Benchmarking on standard decoy sets

It could be argued that data sets such as the CASP7 server models provide a more appropriate and larger test set for the benchmarking MQAP methods, particularly in the practical context of fold recognition. Methods such as ModFOLD, are often developed and tested for the selection of the best real fold recognition model rather than for the detection of the native fold amongst a set of artificial decoys.

However, in order to enable direct comparisons with additional published methods, benchmarking was carried out the using three commonly used standard decoy sets from the Decoys 'R' Us [18] database (4state_reduced [19], lattice_ssfit [20] and LMDS [21]) and the results are shown in Table 8. The ModFOLD method appears to be competitive with other MQAPs using the standard decoy sets according to standard measures of performance such as the rank and Z-score of the native structure (see Tosatto's recent paper for a comparison of methods using these sets and scoring [8]). However, due to the smaller number of targets in these sets it is not often possible to calculate significant differences between the methods. It is also observed that the relative performance of methods appears to be dependent on which dataset is used, although it is not possible to draw sound conclusions from this data.
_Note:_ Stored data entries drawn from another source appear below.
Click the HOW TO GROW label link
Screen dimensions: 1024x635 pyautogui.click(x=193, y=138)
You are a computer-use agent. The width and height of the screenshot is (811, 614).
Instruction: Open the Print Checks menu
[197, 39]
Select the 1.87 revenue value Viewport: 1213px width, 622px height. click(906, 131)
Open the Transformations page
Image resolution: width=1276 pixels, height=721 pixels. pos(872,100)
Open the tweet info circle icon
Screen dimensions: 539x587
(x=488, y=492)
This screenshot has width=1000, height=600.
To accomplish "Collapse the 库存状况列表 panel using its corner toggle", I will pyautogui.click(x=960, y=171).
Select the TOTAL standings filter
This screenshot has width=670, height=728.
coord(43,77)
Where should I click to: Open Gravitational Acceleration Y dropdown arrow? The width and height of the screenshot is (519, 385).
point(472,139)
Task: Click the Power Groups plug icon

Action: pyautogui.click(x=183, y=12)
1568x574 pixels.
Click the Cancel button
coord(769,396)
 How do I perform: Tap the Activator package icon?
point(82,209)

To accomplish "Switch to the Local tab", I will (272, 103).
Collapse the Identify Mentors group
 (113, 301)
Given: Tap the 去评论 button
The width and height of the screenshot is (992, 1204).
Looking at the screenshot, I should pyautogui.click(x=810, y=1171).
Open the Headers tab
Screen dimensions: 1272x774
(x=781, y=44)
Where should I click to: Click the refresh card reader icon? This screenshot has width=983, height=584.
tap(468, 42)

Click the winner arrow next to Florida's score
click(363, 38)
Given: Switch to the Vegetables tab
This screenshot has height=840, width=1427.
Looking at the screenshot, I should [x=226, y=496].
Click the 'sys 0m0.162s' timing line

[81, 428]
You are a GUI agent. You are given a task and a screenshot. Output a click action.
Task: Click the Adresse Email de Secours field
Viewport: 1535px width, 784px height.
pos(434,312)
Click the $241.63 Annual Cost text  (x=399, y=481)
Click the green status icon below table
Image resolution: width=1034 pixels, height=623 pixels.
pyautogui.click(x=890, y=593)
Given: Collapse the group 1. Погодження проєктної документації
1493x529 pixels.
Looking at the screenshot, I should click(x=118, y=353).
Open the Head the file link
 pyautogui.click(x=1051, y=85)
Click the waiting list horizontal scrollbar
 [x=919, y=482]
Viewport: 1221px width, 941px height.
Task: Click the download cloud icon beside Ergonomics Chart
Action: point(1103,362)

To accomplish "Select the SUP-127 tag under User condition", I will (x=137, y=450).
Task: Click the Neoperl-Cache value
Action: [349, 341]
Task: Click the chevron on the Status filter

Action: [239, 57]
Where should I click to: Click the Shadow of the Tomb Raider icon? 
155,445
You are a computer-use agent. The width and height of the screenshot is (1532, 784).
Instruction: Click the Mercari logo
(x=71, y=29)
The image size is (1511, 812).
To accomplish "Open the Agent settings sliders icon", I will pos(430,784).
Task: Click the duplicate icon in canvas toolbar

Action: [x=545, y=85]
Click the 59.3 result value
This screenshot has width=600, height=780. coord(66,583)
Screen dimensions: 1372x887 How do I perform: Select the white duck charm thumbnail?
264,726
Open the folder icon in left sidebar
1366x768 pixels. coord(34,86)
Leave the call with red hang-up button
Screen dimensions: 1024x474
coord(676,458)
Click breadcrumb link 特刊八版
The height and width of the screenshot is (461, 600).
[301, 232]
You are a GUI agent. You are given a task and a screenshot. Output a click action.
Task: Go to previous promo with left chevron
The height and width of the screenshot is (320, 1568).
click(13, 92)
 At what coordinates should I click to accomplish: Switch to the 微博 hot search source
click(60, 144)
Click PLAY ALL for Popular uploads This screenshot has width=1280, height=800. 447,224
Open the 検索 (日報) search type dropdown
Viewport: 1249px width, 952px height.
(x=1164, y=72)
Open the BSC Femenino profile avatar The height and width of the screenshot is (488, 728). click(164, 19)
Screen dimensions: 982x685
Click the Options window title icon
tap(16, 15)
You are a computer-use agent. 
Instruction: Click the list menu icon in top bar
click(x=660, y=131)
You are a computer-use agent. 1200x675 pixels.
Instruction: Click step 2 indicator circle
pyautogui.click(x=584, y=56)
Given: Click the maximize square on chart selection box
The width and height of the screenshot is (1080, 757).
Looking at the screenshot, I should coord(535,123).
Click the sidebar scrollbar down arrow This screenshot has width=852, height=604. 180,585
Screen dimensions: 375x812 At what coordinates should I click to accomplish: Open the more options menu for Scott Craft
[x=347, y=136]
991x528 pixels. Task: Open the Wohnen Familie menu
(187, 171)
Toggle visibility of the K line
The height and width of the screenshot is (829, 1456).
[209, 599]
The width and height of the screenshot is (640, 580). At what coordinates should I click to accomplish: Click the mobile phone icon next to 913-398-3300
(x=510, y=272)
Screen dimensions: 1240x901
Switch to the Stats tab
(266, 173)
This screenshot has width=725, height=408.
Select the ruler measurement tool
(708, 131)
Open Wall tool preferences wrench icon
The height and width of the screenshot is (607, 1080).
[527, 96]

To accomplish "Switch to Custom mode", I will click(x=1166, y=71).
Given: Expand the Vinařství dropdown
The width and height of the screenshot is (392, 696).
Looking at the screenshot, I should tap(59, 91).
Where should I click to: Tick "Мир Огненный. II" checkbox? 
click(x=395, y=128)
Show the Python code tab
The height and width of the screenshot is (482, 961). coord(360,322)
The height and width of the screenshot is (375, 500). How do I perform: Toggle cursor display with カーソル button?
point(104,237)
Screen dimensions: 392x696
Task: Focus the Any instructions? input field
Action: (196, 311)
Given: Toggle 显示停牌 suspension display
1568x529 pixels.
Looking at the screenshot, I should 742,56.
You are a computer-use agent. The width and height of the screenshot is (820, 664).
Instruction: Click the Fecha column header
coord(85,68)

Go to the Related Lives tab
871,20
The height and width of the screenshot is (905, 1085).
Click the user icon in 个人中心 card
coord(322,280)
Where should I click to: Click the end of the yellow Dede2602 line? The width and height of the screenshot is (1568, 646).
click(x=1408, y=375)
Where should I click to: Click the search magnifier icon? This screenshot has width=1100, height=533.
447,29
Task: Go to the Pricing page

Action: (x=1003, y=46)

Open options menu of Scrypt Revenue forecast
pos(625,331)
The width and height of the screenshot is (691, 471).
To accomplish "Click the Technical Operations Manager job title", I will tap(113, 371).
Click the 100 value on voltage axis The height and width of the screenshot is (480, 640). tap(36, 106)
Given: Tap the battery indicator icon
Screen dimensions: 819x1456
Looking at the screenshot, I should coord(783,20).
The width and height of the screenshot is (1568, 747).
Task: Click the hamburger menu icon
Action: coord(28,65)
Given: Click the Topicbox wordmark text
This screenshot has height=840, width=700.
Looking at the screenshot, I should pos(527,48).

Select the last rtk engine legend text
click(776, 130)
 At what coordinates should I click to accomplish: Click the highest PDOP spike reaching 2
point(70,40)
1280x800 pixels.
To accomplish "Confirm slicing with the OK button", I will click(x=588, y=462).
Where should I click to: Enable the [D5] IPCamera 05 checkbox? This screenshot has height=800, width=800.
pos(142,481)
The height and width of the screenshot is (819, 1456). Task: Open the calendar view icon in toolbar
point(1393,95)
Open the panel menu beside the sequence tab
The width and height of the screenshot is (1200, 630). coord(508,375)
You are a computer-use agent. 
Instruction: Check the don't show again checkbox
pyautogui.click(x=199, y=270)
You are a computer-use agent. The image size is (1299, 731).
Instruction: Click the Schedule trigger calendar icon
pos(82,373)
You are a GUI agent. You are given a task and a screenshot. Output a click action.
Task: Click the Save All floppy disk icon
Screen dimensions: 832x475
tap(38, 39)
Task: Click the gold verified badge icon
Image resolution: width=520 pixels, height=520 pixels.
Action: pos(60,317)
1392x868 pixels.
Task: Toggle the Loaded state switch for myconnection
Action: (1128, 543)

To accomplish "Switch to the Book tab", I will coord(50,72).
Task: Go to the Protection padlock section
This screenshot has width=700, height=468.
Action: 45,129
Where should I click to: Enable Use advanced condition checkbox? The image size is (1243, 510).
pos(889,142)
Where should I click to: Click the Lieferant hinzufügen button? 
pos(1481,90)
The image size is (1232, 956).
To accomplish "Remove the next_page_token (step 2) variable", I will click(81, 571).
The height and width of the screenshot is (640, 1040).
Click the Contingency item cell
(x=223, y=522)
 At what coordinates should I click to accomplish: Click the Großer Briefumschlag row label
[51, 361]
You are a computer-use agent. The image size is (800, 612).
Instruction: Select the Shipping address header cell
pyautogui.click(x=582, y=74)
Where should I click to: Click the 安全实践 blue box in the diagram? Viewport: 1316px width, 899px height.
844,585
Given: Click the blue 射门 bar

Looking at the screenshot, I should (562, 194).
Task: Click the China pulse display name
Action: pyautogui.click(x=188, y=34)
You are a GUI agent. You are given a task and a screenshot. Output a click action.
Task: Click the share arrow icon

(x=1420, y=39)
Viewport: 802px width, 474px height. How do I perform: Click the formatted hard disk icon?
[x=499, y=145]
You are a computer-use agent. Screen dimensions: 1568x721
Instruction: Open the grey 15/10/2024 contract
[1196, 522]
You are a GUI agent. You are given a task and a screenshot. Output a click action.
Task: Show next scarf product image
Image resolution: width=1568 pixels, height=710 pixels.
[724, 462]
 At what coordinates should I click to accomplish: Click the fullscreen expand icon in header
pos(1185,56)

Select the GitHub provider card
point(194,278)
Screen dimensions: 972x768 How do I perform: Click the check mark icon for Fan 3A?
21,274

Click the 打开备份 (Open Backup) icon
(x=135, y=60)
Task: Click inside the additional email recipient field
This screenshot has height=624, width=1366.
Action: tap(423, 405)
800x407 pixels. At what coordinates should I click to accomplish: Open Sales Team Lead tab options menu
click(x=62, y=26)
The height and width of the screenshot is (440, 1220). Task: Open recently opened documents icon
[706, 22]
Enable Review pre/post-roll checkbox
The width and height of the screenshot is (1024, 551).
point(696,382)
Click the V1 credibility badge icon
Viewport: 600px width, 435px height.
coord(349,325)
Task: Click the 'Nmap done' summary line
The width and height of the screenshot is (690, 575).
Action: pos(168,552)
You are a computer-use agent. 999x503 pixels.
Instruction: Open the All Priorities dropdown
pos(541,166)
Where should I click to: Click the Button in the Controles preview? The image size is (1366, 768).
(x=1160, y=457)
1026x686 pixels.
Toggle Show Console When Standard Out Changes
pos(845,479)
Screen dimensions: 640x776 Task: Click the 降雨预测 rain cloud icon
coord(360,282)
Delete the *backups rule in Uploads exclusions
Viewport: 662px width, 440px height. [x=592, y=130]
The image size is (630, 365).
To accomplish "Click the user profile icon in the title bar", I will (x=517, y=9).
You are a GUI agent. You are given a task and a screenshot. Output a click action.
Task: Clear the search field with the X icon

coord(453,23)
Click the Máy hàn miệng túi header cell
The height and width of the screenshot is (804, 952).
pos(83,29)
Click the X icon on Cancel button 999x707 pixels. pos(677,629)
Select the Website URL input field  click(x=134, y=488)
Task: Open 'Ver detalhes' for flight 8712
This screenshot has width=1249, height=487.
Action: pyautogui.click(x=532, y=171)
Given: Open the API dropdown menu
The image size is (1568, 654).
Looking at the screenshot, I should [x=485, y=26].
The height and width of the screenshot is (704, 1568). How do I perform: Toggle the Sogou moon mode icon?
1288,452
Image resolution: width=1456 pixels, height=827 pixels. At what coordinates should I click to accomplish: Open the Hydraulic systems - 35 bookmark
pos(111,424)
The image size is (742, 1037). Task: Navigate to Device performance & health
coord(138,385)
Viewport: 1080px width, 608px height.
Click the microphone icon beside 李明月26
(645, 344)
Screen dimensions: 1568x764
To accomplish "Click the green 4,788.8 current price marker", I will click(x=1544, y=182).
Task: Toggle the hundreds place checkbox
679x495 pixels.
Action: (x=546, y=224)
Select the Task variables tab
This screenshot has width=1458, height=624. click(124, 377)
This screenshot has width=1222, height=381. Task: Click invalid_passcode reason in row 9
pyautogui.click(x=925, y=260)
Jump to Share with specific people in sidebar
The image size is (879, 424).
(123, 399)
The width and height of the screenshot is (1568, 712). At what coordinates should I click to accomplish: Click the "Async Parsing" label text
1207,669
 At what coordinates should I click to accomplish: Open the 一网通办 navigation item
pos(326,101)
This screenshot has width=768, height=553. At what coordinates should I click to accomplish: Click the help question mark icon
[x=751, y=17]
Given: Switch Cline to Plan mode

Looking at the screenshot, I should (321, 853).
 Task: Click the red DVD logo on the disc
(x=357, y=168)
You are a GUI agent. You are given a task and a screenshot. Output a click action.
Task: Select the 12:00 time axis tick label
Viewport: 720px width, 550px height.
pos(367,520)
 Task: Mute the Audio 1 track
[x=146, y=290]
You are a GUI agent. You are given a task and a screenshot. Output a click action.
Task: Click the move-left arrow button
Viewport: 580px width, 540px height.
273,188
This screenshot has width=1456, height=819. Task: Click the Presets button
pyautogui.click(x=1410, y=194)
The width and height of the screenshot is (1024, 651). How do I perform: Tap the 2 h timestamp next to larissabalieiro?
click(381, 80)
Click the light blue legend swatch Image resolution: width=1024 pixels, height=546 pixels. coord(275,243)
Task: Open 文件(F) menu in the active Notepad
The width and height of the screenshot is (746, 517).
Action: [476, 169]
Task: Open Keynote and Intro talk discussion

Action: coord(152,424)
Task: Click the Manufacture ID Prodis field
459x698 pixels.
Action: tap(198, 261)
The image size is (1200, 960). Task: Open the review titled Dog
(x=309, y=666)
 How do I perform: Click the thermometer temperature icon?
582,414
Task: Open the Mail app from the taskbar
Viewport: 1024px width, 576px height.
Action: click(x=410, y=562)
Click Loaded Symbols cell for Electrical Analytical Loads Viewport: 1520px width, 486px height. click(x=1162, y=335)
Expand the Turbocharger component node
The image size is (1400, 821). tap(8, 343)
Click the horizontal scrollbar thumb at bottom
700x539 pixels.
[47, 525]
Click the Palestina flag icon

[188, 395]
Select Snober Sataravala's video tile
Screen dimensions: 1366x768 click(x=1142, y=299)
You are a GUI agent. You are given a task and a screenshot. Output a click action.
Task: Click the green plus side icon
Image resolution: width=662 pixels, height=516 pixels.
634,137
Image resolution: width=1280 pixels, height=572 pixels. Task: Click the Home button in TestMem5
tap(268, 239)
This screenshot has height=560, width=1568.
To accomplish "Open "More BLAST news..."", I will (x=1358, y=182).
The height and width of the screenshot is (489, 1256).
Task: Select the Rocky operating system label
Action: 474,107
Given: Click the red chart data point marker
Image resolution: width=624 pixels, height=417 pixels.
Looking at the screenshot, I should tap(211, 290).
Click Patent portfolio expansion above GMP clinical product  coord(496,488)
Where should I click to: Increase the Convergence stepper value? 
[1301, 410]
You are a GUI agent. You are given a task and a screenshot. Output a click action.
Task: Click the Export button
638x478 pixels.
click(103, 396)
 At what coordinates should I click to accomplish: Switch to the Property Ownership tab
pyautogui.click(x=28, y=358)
Table 8. Benchmarking based on three standard decoy sets from the Decoys 'R' Us database

Measurement of the added value of re-ranking few models from individual servers

It is clear from the cumulative observed model quality scores (Σm) in Tables 3 and 4 and Wilcoxon signed rank sum tests (Tables 5, 6 and 7) that if we have many models from multiple servers then the best MQAP methods to use are those which carry out comparisons between multiple models for the same target (e.g. 3D-Jury). However, what if only few models are available from an individual server? Can developers and users of individual fold recognition servers gain any added value from re-ranking their models using an MQAP method?

Figure 4 shows the difference in observed mean model quality score, or the "added value", obtained if the ModFOLD method is used to select the best model out of the 5 submitted by each individual server compared against using the 3D-Jury clustering approach. For most of the fold recognition servers tested, the model quality scores can be improved if ModFOLD is used as a post filter in order to re-rank models. However, on average the model quality score is decreased if a clustering approach, such as 3D-Jury, is used to re-rank models from the individual servers.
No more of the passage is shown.